SCREV (EP) 2 OF 2023


APPLICATION UNDER S. 155(2)(b) OF THE CONSTITUTION AND
IN THE MATTER OF PART XVIII OF THE ORGANIC LAW ON NATIONAL AND LOCAL-LEVEL GOVERNMENT ELECTIONS


BETWEEN:
SIR JOHN THOMAS PUNDARI
Applicant


AND:
PETER YAKOS
First Respondent


AND:
ELECTORAL COMMISSION
Second Respondent


Waigani: Hartshorn J
2023: 20th & 24th January


SUPREME COURT – Practice and Procedure - Application for Leave to Review – review of interlocutory decision of National Court which refused to dismiss election petition filed against the applicant - exercise of court’s discretion in application for leave to review an election petition – consideration of - whether there is an important point of law to be determined and that it is not without merit - whether there is a gross error as to fact clearly apparent or manifested on the face of the evidence before the Court - for an application for leave to review an election petition the standard of satisfaction must be set rather high – the interlocutory decision subject of the review does not affect the substantive rights of the applicant – leave for review dismissed
Cases Cited:


Eric Ovake Jurvie v. Bony Oveyara (2008) SC935
Waim No. 85 Ltd v. The State (2015) SC1470
Poko Kandapaki v. Enga Provincial Government (2015) SC1463
Southern Highlands Provincial Government v. Ronald Kalu (2016) SC1568
Bede Tomokita v. Douglas Tomuriesa (2018) SC1864
Justin Haiara v. James Marape (2019) SC1830
William Hagahuno v. Johnson Tuke (2020) SC2018
Telikom PNG Ltd v. Yaki Kopalye (2021) SC2141
State v. Pokanis (2022) SC2274

Counsel:


Mr. G. Lau, for the Applicant


24th January, 2023


1. HARTSHORN J: This is a decision on an application for leave to review an interlocutory decision of the National Court which refused to dismiss an election petition. The application for leave is made pursuant to Order 5 Rule 9 Supreme Court Rules 2012.


Background


2. The applicant was declared the elected Member of Parliament for the Kompiam Ambum Electorate in Enga Province in the 2022 General Elections. The first respondent is petitioning the applicant’s election. The primary judge refused to dismiss the first respondent’s election petition after amongst others, hearing the applicant’s notice of motion which sought dismissal.
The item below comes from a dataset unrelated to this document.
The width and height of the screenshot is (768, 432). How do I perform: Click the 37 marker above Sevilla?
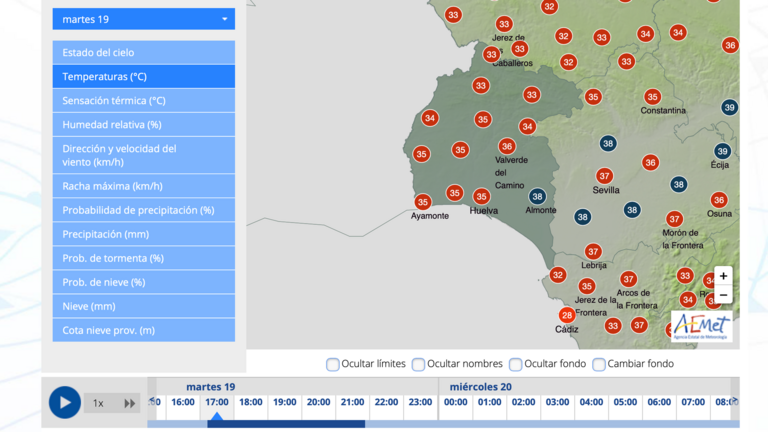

Application for Leave - Law


3. The criteria for the exercise of this court’s discretion on an application for leave to review an election petition are whether there is an important point of law to be determined and that it is not without merit or whether there is a gross error as to fact clearly apparent or manifested on the face of the evidence before the Court: Eric Ovake Jurvie v. Bony Oveyara (2008) SC935 (Injia DCJ as he then was).


4. Notwithstanding that an application for leave is provided for under Order 5 Rule 9 Supreme Court Rules 2012, it is the case that s. 220 Organic Law on National and Local-level Government Elections (Organic Law) is in the following terms:


“A decision of the National Court is final and conclusive and without appeal, and shall not be questioned in any way.”


5. I have expressed previously in amongst others: Bede Tomokita v. Douglas Tomuriesa (2018) SC1864 and Justin Haiara v. James Marape (2019) SC1830 that in my view, in the context of the intention of the Parliament expressed in this provision, whilst of course, respecting the paramountcy of s. 155(2)(b) Constitution, that for an application for leave to review an election petition the, “.... standard of satisfaction must be set rather high”. This was also stated in the Supreme Court in Waim No. 85 Ltd v. The State (2015) SC1470 at [7] and Poko Kandapaki v. Enga Provincial Government (2015) SC1463 at [8].


6. In the recent five-member Supreme Court case of William Hagahuno v. Johnson Tuke (2020) SC2018, which Kandakasi DCJ stated at [1] had, “... been specifically empaneled at the request of the parties to consider the conflicting approaches, some liberal and some strict, by both the Supreme and the National Court’s in relation to election petitions and settle the law.”, it was held amongst others, that when hearing an election petition regard must be taken of Schedule 1.5 Constitution which requires that all provisions of Constitutional Laws be given their “fair and liberal meaning”.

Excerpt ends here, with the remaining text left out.